Митя у дверей не встречал. Все выбежали, даже какие-то незнакомцы, хороводы вокруг нее, поцелуи, будто век не виделись. На кухне он сосредоточенно резал хлеб. Пахло тушеным мясом, и неожиданно очень чисто повсюду, хлопковый тюль из бабушкиных запасов, не белоснежный, но выстиранный, шевелился в распахнутом окне. У традесканции на стене новая подставка, раскрашенная под березку, и она зацвела. Лиля в переднике с петушками хлопочет над вкусным паром, гремит кастрюльками, гоняет всех курить на балкон, новая жизнь.

Немного успокоилась, увидев его круги под глазами. С преувеличенным вниманием слушала потом Ленечкин рассказ о том, что неизвестно, что важнее — защита или банкет после нее, как удалось накормить целую шайку аспирантов, членов кафедры, оппонентов, рецензентов, накормить и споить, как профессор Знаменский затянул в конце: “Да! Я всегда была Пепит-дьяболо!”

— Так мы остатки профессорские доедаем? — поинтересовалась Важенка.

Голос БГ стелился по кухне, вдруг разлученный с сигаретным дымом:

Какие нервные лица — быть беде;Я помню, было небо, я не помню где;Мы встретимся снова, мы скажем: “Привет”, —В этом есть что-то не то…[11]

Лиля волновалась, что оливье не с майонезом, а со сметаной, а все говорили “плевать” и потирали руки. После первых трех разошлись, разгулялись, кричали все сразу.

— Лиля, о боже, у этого цветка на подоконнике соль на листьях. Выступила! Да, блин, это сахар. Лиля, должен тебя огорчить — твой цветок засахарился.

— А в “Зеркале”, в “Зеркале”, сцена у него, когда исчезает сначала женщина, а потом след от ее кружки, ну, кружок влажный на столе. Типа, поверхность стола — зеркало памяти, все и вся исчезнут по концовке. Всё тлен. Так вот, в этой сцене она Ахматова же, да? Когда ей про татар мальчик отрывок читает. Из Пушкина. Она выпала из своего времени как будто, ну и потом обратно.

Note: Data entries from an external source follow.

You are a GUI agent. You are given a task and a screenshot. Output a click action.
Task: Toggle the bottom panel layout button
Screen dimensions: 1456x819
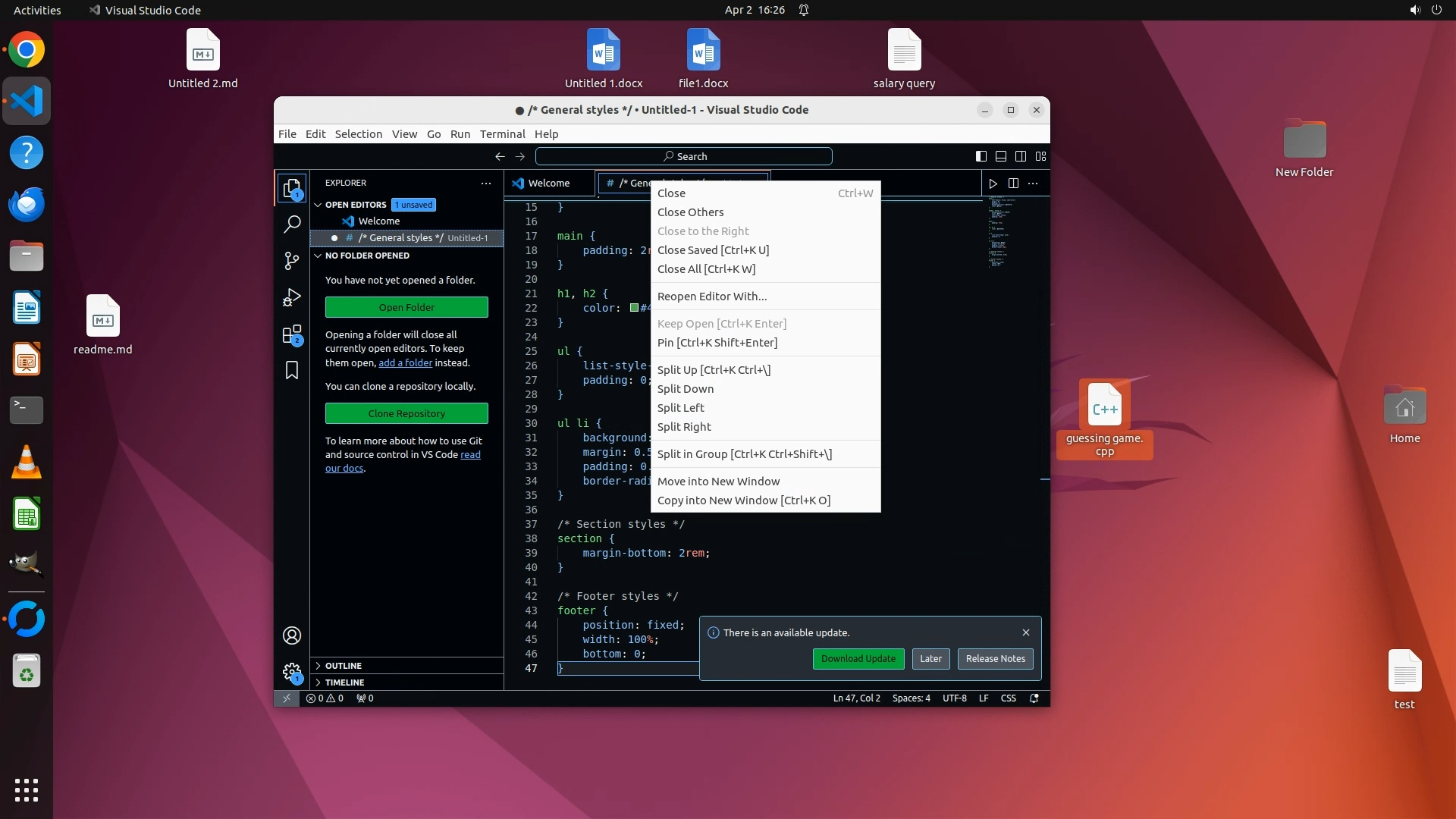click(1001, 156)
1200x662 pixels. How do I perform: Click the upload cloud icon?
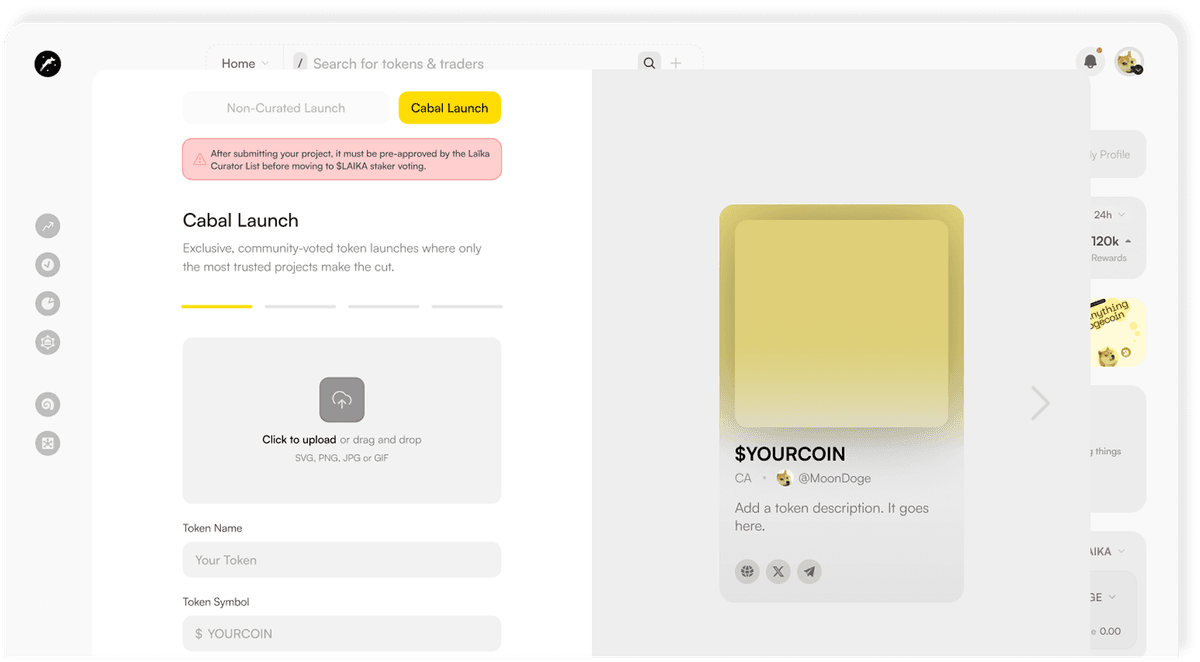[x=342, y=400]
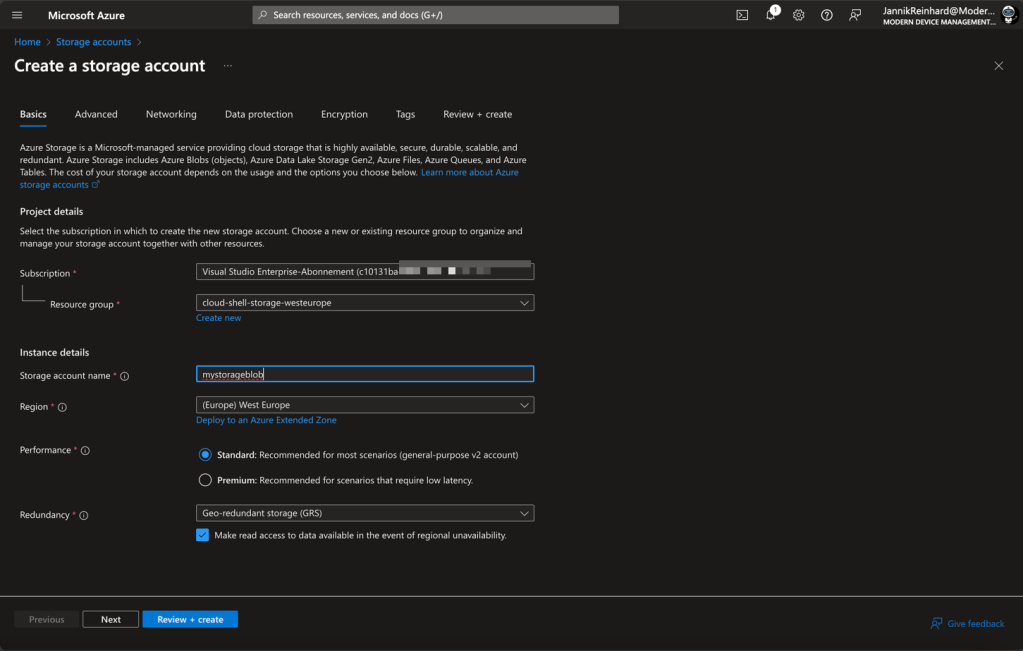
Task: Click the info icon beside Storage account name
Action: pos(125,377)
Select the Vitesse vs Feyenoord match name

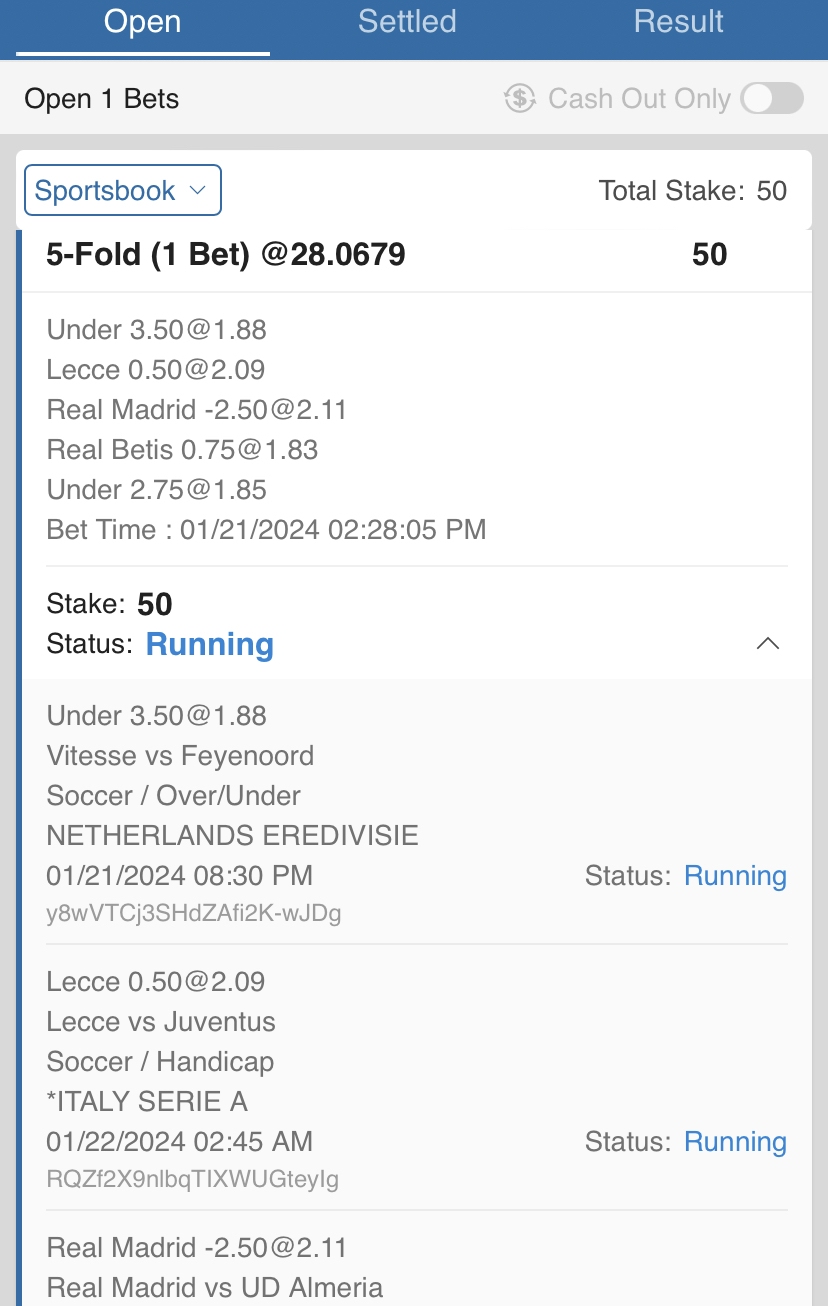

Правильно?

— Это не соль, это кристаллики сахара. У этого цветка второе название — Ванька мокрый! Перед дождем он выделяет влагу. Он — мой синоптик. Дождь был? Был! Потом влага высыхает и остаются крупинки сахара. Лизни попробуй!

— А вот почему ветер поднимается, когда Терехова на жердине курит? Ну, мужик-доктор от нее уходит. Который как будто немного Чехов. До куста дошел, и вдруг ветрище такой. Трава колышется, деревья.

— Лиля! Я лизни? А я щас лизну!

— Чего ты не выпила-то? Ленечку не уважаешь? Граждане, Важенка Ленечку не уважает.

— Вот почему? Типа, свежий порыв в этом стоячем женском? Женщине необходим мужчина?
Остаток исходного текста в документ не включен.